- Problem statement: Format the lines as a JSON list of strings, one string per line. Start at the line containing "Task: Select the L10 line label", run through the last line of the entries, and leave out blank lines.

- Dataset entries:
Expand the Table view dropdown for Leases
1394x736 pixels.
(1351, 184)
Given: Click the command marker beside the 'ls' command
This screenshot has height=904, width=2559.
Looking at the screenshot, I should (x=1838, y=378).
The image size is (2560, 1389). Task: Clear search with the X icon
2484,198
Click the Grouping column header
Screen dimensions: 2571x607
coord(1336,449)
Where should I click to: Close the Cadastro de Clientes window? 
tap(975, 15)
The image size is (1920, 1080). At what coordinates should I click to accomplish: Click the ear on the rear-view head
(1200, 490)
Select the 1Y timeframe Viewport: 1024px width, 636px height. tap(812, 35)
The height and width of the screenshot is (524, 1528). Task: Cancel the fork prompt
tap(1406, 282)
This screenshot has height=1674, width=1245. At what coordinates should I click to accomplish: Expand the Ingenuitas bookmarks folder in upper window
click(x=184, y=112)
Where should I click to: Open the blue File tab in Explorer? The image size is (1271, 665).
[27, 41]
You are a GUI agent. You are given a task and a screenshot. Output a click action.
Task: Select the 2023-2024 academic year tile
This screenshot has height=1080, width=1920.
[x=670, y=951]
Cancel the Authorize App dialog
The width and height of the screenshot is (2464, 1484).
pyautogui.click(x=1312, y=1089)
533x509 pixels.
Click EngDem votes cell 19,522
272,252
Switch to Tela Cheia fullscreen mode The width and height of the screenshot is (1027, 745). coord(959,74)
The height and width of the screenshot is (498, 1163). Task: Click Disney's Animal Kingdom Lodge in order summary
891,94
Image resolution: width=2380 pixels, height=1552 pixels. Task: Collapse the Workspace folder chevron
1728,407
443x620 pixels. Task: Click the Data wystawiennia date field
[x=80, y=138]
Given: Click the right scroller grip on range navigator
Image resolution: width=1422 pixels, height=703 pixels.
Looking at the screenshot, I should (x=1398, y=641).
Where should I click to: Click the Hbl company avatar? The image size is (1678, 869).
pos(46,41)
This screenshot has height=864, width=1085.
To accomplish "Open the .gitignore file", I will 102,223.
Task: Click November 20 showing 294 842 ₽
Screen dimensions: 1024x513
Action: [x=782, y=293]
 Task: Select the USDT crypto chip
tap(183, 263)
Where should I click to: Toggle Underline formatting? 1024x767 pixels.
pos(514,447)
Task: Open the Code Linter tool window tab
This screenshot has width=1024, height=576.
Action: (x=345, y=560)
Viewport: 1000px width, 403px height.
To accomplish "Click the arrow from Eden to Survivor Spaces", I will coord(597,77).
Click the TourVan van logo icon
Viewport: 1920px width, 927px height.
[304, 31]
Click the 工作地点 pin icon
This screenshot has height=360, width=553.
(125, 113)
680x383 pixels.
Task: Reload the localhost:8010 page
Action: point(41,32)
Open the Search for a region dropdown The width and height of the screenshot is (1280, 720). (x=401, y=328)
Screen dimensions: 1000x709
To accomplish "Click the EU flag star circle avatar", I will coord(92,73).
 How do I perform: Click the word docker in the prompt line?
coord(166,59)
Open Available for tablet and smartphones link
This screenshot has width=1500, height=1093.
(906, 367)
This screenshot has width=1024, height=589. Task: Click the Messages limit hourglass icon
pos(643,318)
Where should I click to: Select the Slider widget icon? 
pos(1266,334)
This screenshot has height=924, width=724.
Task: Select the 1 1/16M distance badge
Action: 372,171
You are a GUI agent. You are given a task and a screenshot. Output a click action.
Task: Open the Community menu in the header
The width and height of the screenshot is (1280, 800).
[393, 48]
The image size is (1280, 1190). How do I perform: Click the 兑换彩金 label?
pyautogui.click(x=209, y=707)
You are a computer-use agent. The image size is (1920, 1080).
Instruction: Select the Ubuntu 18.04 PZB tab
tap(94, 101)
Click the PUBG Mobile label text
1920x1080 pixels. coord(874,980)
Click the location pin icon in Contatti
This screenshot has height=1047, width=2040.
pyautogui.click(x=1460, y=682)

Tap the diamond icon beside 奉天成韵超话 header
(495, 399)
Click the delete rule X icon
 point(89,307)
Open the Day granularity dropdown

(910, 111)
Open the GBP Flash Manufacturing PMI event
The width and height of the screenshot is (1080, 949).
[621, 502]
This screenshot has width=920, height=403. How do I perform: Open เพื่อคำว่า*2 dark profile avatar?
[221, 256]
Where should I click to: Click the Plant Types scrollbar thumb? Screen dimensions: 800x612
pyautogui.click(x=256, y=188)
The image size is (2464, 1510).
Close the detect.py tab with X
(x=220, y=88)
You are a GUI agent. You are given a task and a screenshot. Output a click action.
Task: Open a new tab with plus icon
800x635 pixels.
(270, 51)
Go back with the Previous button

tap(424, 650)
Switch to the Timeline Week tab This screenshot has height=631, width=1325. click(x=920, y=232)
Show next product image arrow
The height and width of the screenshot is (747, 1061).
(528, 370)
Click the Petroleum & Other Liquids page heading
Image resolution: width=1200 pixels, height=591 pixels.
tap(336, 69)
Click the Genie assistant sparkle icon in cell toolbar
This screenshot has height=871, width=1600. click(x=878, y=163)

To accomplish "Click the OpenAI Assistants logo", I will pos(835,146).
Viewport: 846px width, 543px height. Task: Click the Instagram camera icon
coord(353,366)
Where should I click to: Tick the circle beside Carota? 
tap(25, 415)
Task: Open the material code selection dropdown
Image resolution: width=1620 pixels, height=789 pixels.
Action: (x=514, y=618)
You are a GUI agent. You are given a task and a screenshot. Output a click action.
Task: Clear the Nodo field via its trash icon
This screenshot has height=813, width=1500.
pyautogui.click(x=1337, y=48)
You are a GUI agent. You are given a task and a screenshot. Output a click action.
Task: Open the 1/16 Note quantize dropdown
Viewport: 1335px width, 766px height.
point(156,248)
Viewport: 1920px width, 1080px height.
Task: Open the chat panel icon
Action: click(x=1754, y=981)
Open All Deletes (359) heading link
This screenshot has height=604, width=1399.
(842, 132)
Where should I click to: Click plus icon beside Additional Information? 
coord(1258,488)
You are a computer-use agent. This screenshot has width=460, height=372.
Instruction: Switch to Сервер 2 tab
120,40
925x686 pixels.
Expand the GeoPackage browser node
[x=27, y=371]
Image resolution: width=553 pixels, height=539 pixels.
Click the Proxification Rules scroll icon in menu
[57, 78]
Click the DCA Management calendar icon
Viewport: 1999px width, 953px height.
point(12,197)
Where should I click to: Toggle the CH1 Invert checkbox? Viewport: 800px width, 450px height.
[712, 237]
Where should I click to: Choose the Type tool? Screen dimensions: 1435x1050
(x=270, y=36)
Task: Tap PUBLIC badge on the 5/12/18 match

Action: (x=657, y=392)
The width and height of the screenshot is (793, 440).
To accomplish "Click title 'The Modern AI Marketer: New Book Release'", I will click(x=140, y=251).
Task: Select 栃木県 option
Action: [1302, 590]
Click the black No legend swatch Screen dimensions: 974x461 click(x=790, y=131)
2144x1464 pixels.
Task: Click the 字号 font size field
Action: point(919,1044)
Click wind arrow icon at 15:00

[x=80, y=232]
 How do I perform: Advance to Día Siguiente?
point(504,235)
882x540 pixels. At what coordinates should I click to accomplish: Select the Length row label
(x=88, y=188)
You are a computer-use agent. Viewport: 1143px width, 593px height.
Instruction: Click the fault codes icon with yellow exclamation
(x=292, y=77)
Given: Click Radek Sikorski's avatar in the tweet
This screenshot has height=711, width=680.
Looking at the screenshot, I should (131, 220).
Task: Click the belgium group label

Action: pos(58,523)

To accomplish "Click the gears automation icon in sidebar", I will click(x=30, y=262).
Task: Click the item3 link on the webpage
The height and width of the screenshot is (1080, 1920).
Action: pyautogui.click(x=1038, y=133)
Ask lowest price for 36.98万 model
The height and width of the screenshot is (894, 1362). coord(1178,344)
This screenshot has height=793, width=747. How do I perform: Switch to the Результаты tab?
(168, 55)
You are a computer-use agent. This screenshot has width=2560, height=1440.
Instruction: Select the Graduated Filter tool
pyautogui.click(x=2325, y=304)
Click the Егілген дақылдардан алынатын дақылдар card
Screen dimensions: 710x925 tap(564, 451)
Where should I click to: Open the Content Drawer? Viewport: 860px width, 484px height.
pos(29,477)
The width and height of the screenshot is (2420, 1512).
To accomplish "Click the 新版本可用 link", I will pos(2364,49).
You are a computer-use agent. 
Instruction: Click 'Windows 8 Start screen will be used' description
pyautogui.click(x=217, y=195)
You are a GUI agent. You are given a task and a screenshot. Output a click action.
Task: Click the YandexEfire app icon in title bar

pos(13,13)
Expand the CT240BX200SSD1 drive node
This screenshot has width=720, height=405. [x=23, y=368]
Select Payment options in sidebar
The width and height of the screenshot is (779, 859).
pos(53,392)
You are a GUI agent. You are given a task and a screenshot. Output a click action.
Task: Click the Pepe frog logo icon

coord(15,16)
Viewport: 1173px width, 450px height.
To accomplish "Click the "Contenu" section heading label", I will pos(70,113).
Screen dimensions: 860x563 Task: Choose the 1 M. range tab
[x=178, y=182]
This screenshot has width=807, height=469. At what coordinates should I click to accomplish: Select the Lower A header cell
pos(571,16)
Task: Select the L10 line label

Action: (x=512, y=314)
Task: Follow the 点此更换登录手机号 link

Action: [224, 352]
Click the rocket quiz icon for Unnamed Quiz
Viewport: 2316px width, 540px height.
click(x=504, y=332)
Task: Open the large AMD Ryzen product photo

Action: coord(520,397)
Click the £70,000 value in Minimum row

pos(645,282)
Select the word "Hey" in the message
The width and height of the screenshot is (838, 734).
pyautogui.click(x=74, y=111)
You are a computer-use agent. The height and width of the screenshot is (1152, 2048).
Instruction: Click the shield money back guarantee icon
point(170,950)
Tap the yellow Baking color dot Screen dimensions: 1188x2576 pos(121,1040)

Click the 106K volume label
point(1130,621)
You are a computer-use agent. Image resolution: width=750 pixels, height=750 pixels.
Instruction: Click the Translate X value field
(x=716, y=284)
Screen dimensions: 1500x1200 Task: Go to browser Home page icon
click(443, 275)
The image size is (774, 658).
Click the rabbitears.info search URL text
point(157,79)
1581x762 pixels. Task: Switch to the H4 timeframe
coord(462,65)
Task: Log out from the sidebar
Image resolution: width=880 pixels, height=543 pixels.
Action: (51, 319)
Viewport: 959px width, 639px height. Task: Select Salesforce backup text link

- Result for this task:
[
  "Task: Select the L10 line label",
  "Action: (x=512, y=314)",
  "Task: Follow the 点此更换登录手机号 link",
  "Action: [224, 352]",
  "Click the rocket quiz icon for Unnamed Quiz",
  "Viewport: 2316px width, 540px height.",
  "click(x=504, y=332)",
  "Task: Open the large AMD Ryzen product photo",
  "Action: coord(520,397)",
  "Click the £70,000 value in Minimum row",
  "pos(645,282)",
  "Select the word \"Hey\" in the message",
  "The width and height of the screenshot is (838, 734).",
  "pyautogui.click(x=74, y=111)",
  "You are a computer-use agent. The height and width of the screenshot is (1152, 2048).",
  "Instruction: Click the shield money back guarantee icon",
  "point(170,950)",
  "Tap the yellow Baking color dot Screen dimensions: 1188x2576 pos(121,1040)",
  "Click the 106K volume label",
  "point(1130,621)",
  "You are a computer-use agent. Image resolution: width=750 pixels, height=750 pixels.",
  "Instruction: Click the Translate X value field",
  "(x=716, y=284)",
  "Screen dimensions: 1500x1200 Task: Go to browser Home page icon",
  "click(443, 275)",
  "The image size is (774, 658).",
  "Click the rabbitears.info search URL text",
  "point(157,79)",
  "1581x762 pixels. Task: Switch to the H4 timeframe",
  "coord(462,65)",
  "Task: Log out from the sidebar",
  "Image resolution: width=880 pixels, height=543 pixels.",
  "Action: (51, 319)",
  "Viewport: 959px width, 639px height. Task: Select Salesforce backup text link"
]